[Start Available records]

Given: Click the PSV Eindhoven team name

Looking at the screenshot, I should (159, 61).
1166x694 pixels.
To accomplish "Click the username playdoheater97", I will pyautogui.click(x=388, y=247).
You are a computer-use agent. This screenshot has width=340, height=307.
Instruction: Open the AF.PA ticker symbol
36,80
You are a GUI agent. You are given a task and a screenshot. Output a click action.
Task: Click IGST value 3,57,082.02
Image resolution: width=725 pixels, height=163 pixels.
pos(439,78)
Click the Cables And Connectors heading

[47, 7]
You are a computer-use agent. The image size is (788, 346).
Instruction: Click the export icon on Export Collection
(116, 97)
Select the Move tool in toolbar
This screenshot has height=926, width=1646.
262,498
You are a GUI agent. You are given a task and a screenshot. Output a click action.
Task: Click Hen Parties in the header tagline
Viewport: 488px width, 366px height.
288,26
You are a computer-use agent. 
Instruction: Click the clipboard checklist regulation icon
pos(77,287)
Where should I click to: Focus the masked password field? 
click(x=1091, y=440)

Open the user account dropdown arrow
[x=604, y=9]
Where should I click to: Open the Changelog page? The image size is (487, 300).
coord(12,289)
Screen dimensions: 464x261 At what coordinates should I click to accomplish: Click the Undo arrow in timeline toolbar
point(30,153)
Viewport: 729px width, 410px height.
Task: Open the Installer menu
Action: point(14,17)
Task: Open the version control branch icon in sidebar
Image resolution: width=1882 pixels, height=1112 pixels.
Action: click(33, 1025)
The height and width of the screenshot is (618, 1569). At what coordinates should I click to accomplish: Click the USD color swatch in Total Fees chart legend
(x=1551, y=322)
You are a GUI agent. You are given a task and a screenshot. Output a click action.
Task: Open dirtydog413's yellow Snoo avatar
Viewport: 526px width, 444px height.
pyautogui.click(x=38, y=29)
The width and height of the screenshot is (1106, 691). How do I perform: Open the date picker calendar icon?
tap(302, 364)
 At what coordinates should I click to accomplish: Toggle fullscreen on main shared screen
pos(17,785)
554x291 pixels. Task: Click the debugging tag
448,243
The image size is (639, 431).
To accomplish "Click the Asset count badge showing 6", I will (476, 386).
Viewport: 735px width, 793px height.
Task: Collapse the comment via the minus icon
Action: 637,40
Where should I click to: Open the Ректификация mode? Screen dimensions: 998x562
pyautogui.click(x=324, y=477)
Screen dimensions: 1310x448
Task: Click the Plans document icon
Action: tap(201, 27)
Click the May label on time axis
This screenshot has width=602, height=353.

[End Available records]

* _Your objective_: Copy out all of the data above line for line, keeping every line as it appears.

* _Written answer_:
Given: Click the PSV Eindhoven team name

Looking at the screenshot, I should (159, 61).
1166x694 pixels.
To accomplish "Click the username playdoheater97", I will pyautogui.click(x=388, y=247).
You are a computer-use agent. This screenshot has width=340, height=307.
Instruction: Open the AF.PA ticker symbol
36,80
You are a GUI agent. You are given a task and a screenshot. Output a click action.
Task: Click IGST value 3,57,082.02
Image resolution: width=725 pixels, height=163 pixels.
pos(439,78)
Click the Cables And Connectors heading

[47, 7]
You are a computer-use agent. The image size is (788, 346).
Instruction: Click the export icon on Export Collection
(116, 97)
Select the Move tool in toolbar
This screenshot has height=926, width=1646.
262,498
You are a GUI agent. You are given a task and a screenshot. Output a click action.
Task: Click Hen Parties in the header tagline
Viewport: 488px width, 366px height.
288,26
You are a computer-use agent. 
Instruction: Click the clipboard checklist regulation icon
pos(77,287)
Where should I click to: Focus the masked password field? 
click(x=1091, y=440)

Open the user account dropdown arrow
[x=604, y=9]
Where should I click to: Open the Changelog page? The image size is (487, 300).
coord(12,289)
Screen dimensions: 464x261 At what coordinates should I click to accomplish: Click the Undo arrow in timeline toolbar
point(30,153)
Viewport: 729px width, 410px height.
Task: Open the Installer menu
Action: point(14,17)
Task: Open the version control branch icon in sidebar
Image resolution: width=1882 pixels, height=1112 pixels.
Action: click(33, 1025)
The height and width of the screenshot is (618, 1569). At what coordinates should I click to accomplish: Click the USD color swatch in Total Fees chart legend
(x=1551, y=322)
You are a GUI agent. You are given a task and a screenshot. Output a click action.
Task: Open dirtydog413's yellow Snoo avatar
Viewport: 526px width, 444px height.
pyautogui.click(x=38, y=29)
The width and height of the screenshot is (1106, 691). How do I perform: Open the date picker calendar icon?
tap(302, 364)
 At what coordinates should I click to accomplish: Toggle fullscreen on main shared screen
pos(17,785)
554x291 pixels. Task: Click the debugging tag
448,243
The image size is (639, 431).
To accomplish "Click the Asset count badge showing 6", I will (476, 386).
Viewport: 735px width, 793px height.
Task: Collapse the comment via the minus icon
Action: 637,40
Where should I click to: Open the Ректификация mode? Screen dimensions: 998x562
pyautogui.click(x=324, y=477)
Screen dimensions: 1310x448
Task: Click the Plans document icon
Action: tap(201, 27)
Click the May label on time axis
This screenshot has width=602, height=353.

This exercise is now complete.